I miss that Orthodox piety so much, it’s gone. My hassidic family attached itself to a holy man who was a mitnaged. Rabbi Soloveitchik was my life. My father gave me over to him; my father loved me intensely but wasn’t a man of words. The Rav was uncomfortable with the idea of being a holy man. His ideal man was a learned teacher; he did not worship other people or want to be worshiped, but did worship our capacity to think. In the study of the sacred, the irony is that you get attached to people who liberate you and cause you to think for yourself.

We were Eastern European Jews in an isolated community in Boston. Most of the children were children of professors, doctors, lawyers. I came from a simple, pious family. There was tension between the spiritual ideal of study for study’s sake versus ruthless competition to get into Harvard. What Rabbi Soloveitchik’s ethical monotheism was teaching me was not being practiced.

What changed to pull you away from this world?

When Menachem Begin became prime minister, Rabbi Soloveitchik was shocked. He refused to go hear him when he came to speak 100 feet away at Yeshiva University. I asked why? He looked at me cautiously and said, “Why should I listen to a person who blew up people in a hotel?” referring to Menachem Begin’s blowing up the King David Hotel [in 1946].

We had similar values and it was a turning point for me when he said that. It also made me a little crazy. I felt like the word from this inner sanctum was that everything outside was a problem. He and I understood that sometimes war was necessary to defend life. But I also understood at that moment that a man building on the philosophies of Hermann Cohen could not support Lehi.

In 1982, when I heard about Sabra and Shatilla in Lebanon, it was also a turning point. It was right before Yom Kippur. Rabbi Soloveitchik called Menachem Begin and insisted on an investigation. I was still taking care of him. I wrote a poem at the time to this effect: “I looked around everywhere and in the halls of the kollel and saw bullet holes and all were oozing blood.” I couldn’t get it out of my mind. I could always feel [the pain of tragedies] even if I wasn’t physically present. The Holocaust is inside of me all the time. But this is different – [allowed to happen] by a Jewish army. It was a secret place of pain that left me and Rabbi Soloveitchik feeling betrayed.
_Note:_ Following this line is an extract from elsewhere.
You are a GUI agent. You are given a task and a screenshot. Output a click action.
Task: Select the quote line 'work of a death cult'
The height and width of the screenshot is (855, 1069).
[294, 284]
I also read about Deir Yassin. It started to alienate me that Jews debate these things among themselves as if they are being rational, but it is not rational to talk only with people who were not there. I realized I was hearing only half the story. People think they are scientific because they read newspapers but have never met a survivor. I made a decision to understand the reality of Israel’s wars from more than one perspective. Doing this, I started to lose my community, but all I was doing was fulfilling my obligations to my community by engaging in honest investigation.

Rabbi Soloveitchik said if you are afraid of knowledge, the problem is with you, not with the knowledge. I applied these words to my study of conflict, after deciding there was a black hole in the study of Jewish conflicts with Arabs. From the 1980s until today, I have been on a journey to discover my enemies.
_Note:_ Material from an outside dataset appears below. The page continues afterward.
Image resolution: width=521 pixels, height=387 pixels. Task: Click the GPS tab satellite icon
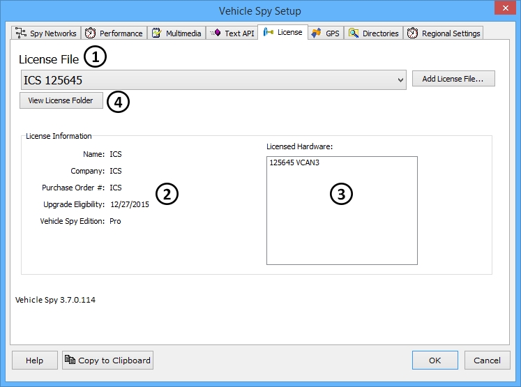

It sounds like a hard path. What are the moments of inspiration?

I sell Palestinian products at fair wages as part of my new business; Palestinians say, oh my God a Jew caring this much about Palestinians? Syrians are in awe that I’m bringing a group from the capital of the United States, when a few years ago there were leaders who wanted to destroy Syria.
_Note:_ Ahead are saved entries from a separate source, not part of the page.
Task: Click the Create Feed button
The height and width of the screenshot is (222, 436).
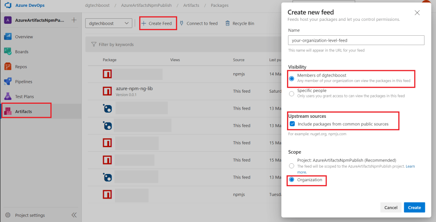Action: pos(157,23)
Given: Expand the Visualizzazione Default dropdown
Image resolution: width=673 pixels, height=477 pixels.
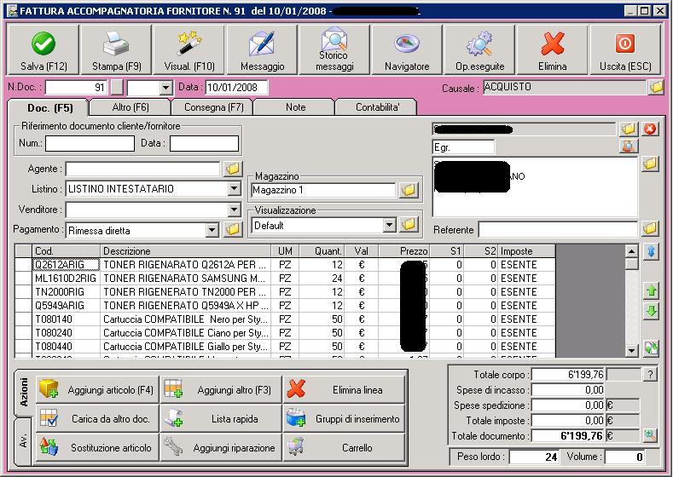Looking at the screenshot, I should click(x=390, y=225).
In the middle of the suicide bombings period, Jerusalem was a ghost town. At my hotel, a taxi driver says don’t go with the Arab [driver], so I [intentionally] went to the Arab. People say it will take generations to change them, the others. But I’m sitting in the back and I ask myself, how many words do I need to connect with this driver? I say to him, The situation must be very difficult here for you and your family.”
You should have heard what poured out. Not anger at Jews but at Arafat. Do you know how honest and courageous that was? In 30 seconds we had a deeper conversation than I’ve had with some of my Palestinian colleagues. It does take a lot of emotional, physical and spiritual practice, [and] there are criminals and damaged people who are not going to change, but it does not take generations; sometimes it takes seconds.